Everything from the line containing "Task: Click non-homeowner" to the last line of the listing below should be restated exactly, both ends included, with nothing added and the pictures omitted.
Start of Data records
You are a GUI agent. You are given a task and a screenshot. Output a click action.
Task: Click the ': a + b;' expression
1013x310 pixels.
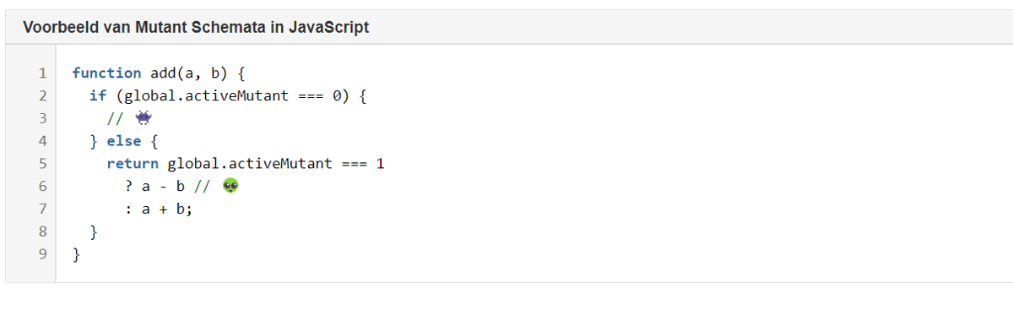(159, 209)
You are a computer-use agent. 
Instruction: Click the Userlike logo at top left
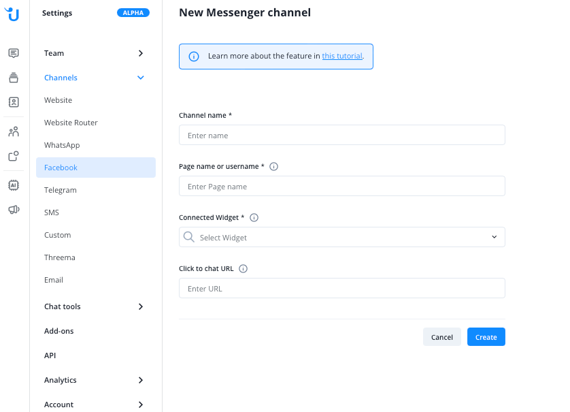[x=14, y=14]
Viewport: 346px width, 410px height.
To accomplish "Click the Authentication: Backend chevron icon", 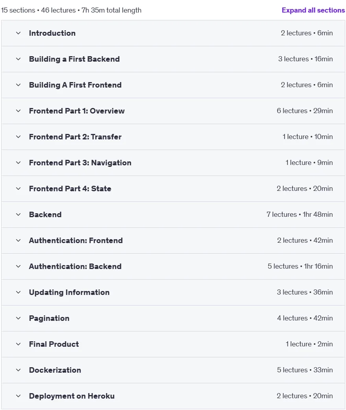I will pos(18,266).
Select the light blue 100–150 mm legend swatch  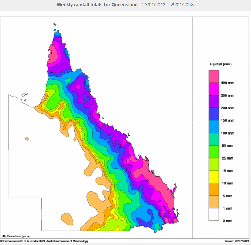pyautogui.click(x=214, y=127)
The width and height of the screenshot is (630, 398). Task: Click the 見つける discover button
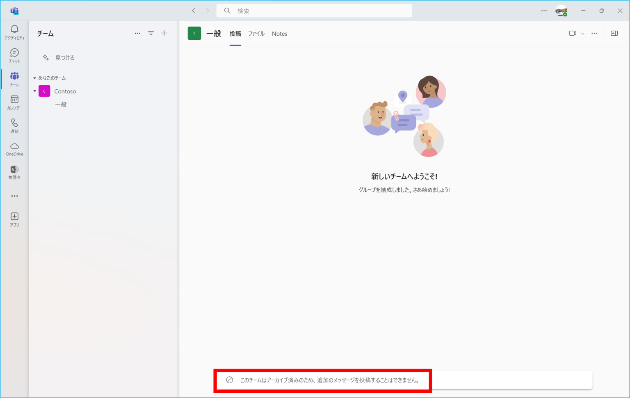click(59, 58)
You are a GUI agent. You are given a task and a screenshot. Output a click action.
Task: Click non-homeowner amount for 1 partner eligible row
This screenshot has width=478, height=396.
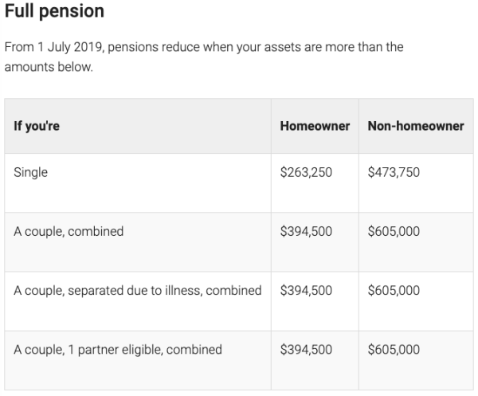point(394,350)
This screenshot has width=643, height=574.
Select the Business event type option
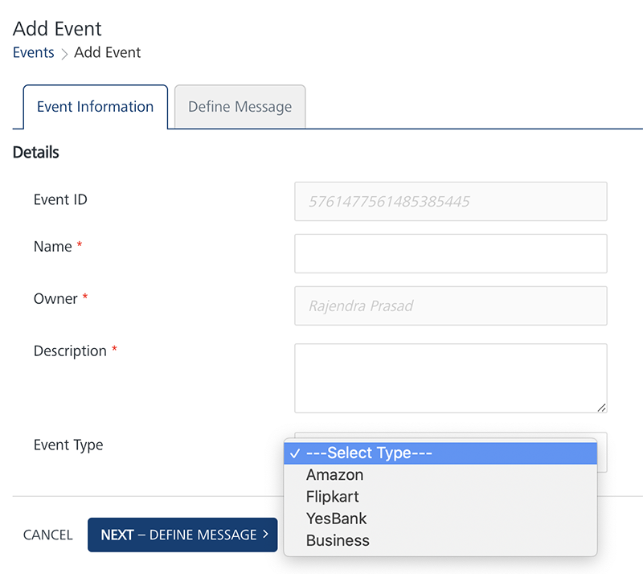(338, 540)
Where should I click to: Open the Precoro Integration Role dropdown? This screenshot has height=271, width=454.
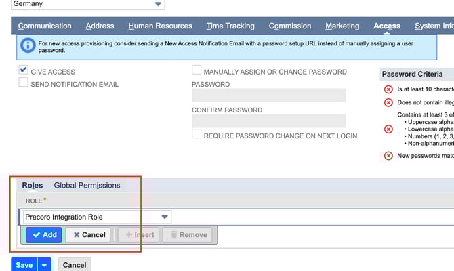tap(165, 217)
End of Data records
Final answer:
Task: Click non-homeowner amount for 1 partner eligible row
This screenshot has width=478, height=396.
point(394,350)
This screenshot has width=643, height=574.
Select the Business event type option
(338, 540)
Where should I click to: Open the Precoro Integration Role dropdown? This screenshot has height=271, width=454.
tap(165, 217)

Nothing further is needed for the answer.